Arts organisations clustered around Southbank and Fitzroy have not escaped the problem. Smaller venues and galleries operating on WordPress or similar open-source platforms frequently allow contributors to upload images without any deduplication check, since the default install of WordPress carries no native duplicate-detection function. A 2024 audit published by Australian web agency Fuse Digital — covering a sample of 40 mid-sized Australian non-profit websites — found that the average site carried 312 duplicate image files, with the worst cases exceeding 1,400 duplicates. The cumulative performance penalty averaged a 1.3-second increase in page load time, a figure that matters because Google's Core Web Vitals threshold for a passing load score sits at 2.5 seconds.
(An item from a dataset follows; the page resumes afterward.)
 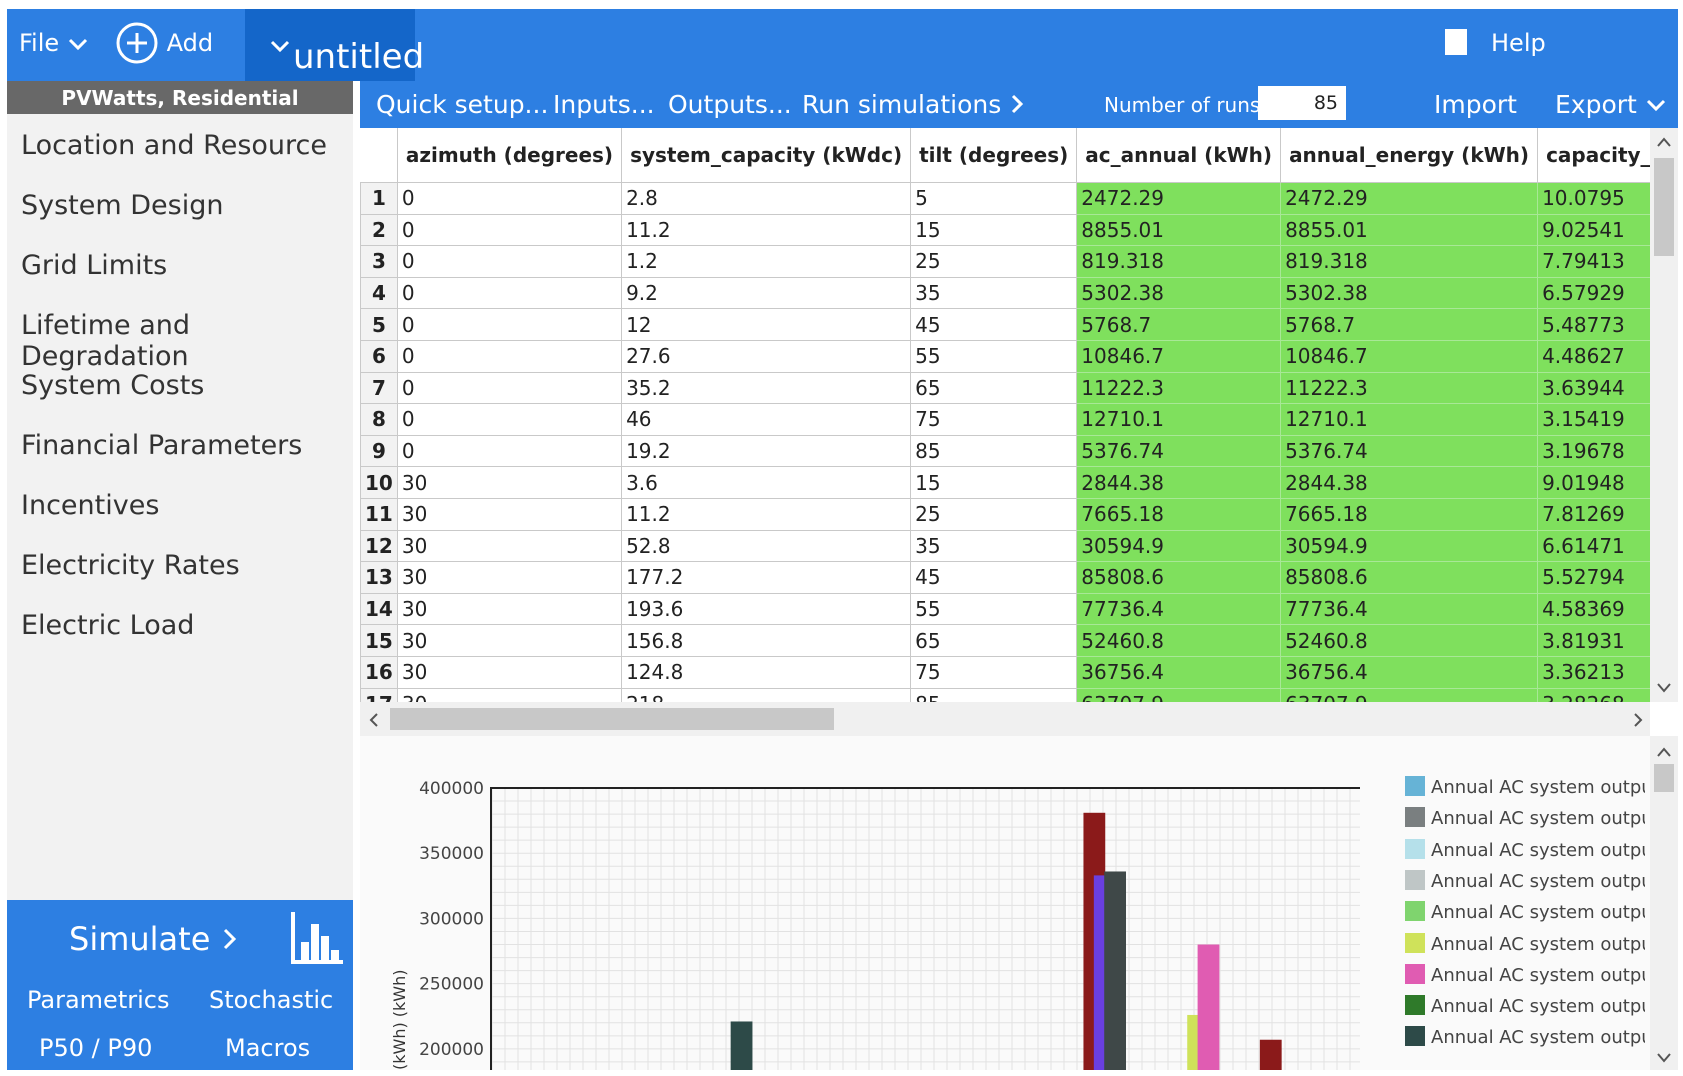 I want to click on notebook-icon, so click(x=1456, y=42).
Practical Steps and What Comes Next
For organisations trying to address the problem now, the first lever is a media library audit using tools such as Imagify, Short Pixel, or the open-source duplicate-finder plugins available through the WordPress repository. These tools scan existing libraries, flag identical or near-identical files, and generate reports organisations can act on before their next content migration. The Victorian Government's Digital Standards unit, operating under the Department of Government Services in Collins Street, has published guidance on accessible image formats as part of the broader Single Digital Presence framework — though deduplication protocols have not yet been incorporated into those public standards as of July 2026.
The practical timeline matters. Organisations planning website redevelopments or migrations before the end of the 2026–27 financial year — a common budget cycle trigger — should build a deduplication audit into pre-migration planning rather than treating it as a cleanup task afterward. Industry experience consistently shows that post-migration cleanups take three to five times longer than pre-migration audits of equivalent scope, because files are already embedded in live content and cannot be deleted without breaking page references.
The numbers, in the end, make the case on their own. Duplicate images are not a cosmetic problem — they are a budget, performance and governance issue sitting largely unmeasured inside Melbourne's digital infrastructure, waiting for the next migration project to make them everyone's emergency.